科学的実在論の歴史
出典: フリー百科事典『ウィキペディア(Wikipedia)』 (2022/02/18 04:31 UTC 版)
科学的実在論は合理主義や実在論といった旧来の哲学的立場と関係があるが、基本的には20世紀になってから発達した科学についての主張である。したがって、ガッサンディやジョン・ロックにおける、それまでの「哲学用語としての科学的実在論」を含めて定義しようとすると誤解を招くことになりかねない。 大ざっぱに言えば、科学的実在論は論理実証主義への反発として発展してきた。論理実証主義は20世紀に登場した最初の科学哲学であり、科学的実在論の先駆とも言えるものである。論理実証主義の主張によれば、観察のための用語と理論に用いられる用語とはまったく異なるが、理論に用いられる用語については、観察に用いられる用語と論理的用語を用いて意味論的に分析することが可能であるという。 論理実証主義には以下のような問題が指摘されている。 意味を検証する理論の問題。この点はヘンペルなどによって批判されている。 分析と総合がきちんと区別されていない。この点はクワインなどによって批判されている。 観察の理論が冗長である。クーンやクワインが批判。 語の観察から文の観察に移行することが難しい。パトナムが批判。 観察と理論の区別が曖昧である。
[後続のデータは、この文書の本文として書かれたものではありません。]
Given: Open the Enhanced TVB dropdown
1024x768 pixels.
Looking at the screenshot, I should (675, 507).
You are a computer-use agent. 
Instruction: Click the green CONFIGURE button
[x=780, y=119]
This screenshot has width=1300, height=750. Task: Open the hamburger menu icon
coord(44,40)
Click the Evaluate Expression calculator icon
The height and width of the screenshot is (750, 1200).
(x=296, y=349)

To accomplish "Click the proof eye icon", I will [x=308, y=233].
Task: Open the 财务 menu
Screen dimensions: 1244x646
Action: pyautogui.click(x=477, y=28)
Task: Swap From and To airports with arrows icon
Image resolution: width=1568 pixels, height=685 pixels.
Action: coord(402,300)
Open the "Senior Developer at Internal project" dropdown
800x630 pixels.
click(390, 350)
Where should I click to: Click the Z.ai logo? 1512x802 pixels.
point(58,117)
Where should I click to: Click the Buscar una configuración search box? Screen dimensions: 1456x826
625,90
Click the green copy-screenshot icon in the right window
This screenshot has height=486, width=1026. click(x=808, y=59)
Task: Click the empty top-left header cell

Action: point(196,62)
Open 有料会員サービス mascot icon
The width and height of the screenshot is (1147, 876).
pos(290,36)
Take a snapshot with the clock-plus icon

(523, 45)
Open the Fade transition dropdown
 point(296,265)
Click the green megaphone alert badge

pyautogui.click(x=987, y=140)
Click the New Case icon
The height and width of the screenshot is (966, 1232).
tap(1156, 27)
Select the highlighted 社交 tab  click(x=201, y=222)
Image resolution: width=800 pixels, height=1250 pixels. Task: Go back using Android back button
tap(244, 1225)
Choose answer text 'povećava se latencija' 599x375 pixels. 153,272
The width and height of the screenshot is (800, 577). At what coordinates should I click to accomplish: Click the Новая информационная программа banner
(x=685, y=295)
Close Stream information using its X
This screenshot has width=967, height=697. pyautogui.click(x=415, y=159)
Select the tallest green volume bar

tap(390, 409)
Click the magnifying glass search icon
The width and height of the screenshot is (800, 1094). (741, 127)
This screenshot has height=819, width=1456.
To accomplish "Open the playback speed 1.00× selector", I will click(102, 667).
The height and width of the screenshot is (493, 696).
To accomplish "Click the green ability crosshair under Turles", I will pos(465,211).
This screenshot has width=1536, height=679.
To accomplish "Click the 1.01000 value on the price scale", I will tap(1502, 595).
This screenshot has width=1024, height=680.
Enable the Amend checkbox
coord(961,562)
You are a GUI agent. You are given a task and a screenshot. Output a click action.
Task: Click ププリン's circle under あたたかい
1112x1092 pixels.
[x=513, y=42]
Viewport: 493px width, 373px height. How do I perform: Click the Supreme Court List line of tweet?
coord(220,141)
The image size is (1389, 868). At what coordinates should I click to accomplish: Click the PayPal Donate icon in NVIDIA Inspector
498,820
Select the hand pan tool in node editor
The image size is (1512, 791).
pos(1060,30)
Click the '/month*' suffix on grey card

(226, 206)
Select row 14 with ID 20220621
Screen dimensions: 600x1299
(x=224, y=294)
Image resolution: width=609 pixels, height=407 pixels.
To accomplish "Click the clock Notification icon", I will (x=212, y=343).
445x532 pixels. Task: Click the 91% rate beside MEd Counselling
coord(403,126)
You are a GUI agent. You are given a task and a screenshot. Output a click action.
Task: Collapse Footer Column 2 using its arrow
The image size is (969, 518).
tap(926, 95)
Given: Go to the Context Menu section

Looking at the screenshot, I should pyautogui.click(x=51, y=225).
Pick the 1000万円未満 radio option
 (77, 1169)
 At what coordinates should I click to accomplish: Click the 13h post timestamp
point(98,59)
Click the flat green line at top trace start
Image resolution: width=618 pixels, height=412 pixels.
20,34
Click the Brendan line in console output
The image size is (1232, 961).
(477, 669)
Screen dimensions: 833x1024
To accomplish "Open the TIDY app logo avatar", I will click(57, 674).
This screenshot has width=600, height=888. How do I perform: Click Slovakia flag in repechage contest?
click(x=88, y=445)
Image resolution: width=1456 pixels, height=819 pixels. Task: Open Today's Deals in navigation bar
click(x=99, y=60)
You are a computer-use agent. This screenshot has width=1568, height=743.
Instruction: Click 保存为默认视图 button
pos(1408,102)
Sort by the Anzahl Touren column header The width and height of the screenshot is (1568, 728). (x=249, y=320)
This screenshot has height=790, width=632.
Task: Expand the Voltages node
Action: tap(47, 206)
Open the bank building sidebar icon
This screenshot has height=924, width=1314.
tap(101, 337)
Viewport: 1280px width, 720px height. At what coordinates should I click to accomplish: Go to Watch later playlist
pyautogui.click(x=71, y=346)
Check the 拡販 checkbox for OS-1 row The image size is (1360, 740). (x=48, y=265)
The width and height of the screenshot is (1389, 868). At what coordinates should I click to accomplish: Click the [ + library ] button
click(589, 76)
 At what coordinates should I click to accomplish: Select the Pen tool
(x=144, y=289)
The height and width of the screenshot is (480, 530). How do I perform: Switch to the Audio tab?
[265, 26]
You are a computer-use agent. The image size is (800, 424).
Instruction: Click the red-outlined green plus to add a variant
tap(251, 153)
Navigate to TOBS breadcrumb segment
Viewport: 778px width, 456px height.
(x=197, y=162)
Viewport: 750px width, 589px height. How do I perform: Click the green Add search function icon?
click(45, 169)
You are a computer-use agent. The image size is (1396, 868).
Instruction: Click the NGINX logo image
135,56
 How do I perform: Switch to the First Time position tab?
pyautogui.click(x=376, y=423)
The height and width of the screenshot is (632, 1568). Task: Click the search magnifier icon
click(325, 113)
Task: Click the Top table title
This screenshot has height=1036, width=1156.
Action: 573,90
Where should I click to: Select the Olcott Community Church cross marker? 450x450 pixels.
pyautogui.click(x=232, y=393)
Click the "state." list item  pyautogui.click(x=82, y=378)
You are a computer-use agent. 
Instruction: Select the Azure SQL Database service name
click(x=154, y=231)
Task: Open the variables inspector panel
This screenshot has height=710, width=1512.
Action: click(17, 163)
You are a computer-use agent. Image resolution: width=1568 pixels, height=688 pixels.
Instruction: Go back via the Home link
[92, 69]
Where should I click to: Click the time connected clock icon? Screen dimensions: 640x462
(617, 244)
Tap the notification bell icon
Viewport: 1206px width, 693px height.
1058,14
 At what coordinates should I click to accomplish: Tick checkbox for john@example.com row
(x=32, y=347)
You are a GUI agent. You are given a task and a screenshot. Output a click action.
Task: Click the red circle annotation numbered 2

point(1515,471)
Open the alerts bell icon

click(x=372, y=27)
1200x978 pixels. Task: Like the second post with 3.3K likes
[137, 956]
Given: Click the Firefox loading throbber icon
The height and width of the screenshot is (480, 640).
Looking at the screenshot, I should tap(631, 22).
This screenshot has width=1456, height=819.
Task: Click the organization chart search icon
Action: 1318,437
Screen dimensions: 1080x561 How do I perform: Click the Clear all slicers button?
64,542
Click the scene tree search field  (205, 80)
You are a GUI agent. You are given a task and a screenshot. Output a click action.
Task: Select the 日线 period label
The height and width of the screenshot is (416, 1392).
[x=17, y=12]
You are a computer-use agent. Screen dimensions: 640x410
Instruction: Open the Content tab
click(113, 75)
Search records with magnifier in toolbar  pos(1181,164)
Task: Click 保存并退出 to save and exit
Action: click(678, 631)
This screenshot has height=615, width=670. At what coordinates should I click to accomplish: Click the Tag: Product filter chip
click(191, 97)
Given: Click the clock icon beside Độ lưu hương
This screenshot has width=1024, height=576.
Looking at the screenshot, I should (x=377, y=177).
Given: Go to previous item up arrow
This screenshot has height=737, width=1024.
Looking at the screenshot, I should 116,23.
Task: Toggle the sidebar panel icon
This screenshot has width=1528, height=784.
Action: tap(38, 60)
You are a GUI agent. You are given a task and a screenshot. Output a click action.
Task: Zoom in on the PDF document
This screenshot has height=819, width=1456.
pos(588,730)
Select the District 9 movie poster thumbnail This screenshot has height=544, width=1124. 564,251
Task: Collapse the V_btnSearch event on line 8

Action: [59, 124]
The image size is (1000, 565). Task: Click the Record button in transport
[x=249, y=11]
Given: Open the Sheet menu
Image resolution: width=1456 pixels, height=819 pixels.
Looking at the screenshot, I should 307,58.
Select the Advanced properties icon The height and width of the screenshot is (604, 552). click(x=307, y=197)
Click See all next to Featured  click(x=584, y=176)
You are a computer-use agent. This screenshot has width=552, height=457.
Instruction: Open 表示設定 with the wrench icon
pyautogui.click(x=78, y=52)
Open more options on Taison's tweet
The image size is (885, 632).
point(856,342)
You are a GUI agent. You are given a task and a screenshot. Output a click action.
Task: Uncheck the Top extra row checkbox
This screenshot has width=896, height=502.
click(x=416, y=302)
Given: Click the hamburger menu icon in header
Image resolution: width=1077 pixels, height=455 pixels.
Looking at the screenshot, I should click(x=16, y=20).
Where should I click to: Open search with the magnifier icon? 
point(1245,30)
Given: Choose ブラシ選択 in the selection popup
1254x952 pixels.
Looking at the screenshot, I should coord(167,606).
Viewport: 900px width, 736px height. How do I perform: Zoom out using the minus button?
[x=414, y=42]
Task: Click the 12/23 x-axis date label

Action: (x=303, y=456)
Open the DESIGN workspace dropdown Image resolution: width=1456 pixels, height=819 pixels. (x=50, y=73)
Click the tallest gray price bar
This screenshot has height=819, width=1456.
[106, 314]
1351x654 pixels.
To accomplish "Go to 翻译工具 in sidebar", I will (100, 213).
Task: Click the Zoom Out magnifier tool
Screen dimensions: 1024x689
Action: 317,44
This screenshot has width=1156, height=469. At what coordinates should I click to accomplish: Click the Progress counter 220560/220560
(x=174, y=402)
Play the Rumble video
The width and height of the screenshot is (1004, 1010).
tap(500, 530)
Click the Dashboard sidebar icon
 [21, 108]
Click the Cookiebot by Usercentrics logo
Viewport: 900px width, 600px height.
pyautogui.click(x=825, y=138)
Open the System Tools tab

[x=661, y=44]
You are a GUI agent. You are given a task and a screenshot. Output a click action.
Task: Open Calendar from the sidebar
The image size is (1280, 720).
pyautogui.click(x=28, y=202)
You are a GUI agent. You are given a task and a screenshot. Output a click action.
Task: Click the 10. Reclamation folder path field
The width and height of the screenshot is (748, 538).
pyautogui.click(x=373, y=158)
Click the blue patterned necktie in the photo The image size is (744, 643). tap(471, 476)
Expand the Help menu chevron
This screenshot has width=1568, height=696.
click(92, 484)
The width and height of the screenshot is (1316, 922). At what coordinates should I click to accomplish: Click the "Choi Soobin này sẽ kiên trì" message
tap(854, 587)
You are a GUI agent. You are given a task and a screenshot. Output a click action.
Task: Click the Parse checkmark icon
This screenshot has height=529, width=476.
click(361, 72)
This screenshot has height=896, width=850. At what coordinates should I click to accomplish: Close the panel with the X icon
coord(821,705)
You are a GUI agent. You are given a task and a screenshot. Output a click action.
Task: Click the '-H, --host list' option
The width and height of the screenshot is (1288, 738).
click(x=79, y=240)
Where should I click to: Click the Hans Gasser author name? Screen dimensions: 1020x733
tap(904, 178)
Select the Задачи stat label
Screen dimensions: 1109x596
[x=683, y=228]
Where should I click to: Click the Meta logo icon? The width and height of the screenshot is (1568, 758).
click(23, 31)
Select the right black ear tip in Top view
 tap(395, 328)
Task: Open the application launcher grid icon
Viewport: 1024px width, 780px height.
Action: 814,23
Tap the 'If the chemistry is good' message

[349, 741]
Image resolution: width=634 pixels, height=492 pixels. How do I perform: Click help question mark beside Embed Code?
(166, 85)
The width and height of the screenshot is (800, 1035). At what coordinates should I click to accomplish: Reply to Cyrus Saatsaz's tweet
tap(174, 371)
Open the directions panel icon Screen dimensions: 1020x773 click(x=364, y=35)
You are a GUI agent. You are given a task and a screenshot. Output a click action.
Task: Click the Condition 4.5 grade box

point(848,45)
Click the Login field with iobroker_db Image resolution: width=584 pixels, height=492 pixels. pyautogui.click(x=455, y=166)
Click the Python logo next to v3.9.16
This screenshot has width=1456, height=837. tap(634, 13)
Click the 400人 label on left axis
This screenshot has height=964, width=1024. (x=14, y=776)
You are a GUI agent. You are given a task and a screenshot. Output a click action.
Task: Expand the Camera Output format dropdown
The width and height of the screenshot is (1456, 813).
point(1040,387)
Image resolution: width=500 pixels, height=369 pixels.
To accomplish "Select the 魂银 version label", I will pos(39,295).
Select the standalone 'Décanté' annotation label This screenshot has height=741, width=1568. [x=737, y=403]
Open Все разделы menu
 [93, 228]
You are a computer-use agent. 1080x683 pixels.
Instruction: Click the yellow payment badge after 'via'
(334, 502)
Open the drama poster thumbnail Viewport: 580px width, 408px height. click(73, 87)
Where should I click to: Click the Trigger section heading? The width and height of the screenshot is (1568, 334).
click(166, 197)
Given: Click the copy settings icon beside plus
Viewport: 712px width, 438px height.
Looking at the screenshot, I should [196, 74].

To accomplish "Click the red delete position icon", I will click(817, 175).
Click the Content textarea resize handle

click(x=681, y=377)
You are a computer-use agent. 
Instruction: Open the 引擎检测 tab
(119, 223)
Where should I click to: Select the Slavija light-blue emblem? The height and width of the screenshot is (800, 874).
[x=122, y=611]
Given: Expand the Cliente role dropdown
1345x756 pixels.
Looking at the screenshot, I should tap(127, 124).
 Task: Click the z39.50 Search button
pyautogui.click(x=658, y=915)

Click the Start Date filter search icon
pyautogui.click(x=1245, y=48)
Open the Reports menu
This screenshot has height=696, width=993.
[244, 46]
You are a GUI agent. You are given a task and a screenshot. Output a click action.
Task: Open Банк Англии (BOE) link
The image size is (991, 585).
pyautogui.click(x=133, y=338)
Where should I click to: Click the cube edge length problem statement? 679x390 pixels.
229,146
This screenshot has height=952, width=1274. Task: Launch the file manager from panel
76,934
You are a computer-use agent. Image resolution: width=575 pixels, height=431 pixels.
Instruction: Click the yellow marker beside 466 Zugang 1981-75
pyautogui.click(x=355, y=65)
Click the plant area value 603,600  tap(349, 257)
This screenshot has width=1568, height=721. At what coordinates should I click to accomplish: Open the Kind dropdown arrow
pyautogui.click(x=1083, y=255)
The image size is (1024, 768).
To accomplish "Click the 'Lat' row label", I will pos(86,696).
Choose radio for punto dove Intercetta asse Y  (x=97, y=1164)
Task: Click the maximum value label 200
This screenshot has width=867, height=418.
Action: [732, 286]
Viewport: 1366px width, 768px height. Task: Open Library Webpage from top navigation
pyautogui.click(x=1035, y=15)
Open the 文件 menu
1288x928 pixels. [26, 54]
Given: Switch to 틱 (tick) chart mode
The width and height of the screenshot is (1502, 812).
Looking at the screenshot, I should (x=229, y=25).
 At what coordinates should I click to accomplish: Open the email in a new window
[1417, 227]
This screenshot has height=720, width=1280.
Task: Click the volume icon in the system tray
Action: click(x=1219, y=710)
マクスウェルによる。 これら論理実証主義にかかわる問題への一つの解決策として科学的実在論が登場し、実在論を科学哲学として発展させることを促した。 実在論は実証主義に代わって科学哲学上の支配的な考え方になっている。ファン・フラーセンは実在論に対する代替案として構成的経験論を提起した。ファン・フラーセンへの応答を通じて実在論は発展し、科学的実在論の主張のいくつかを修正していった。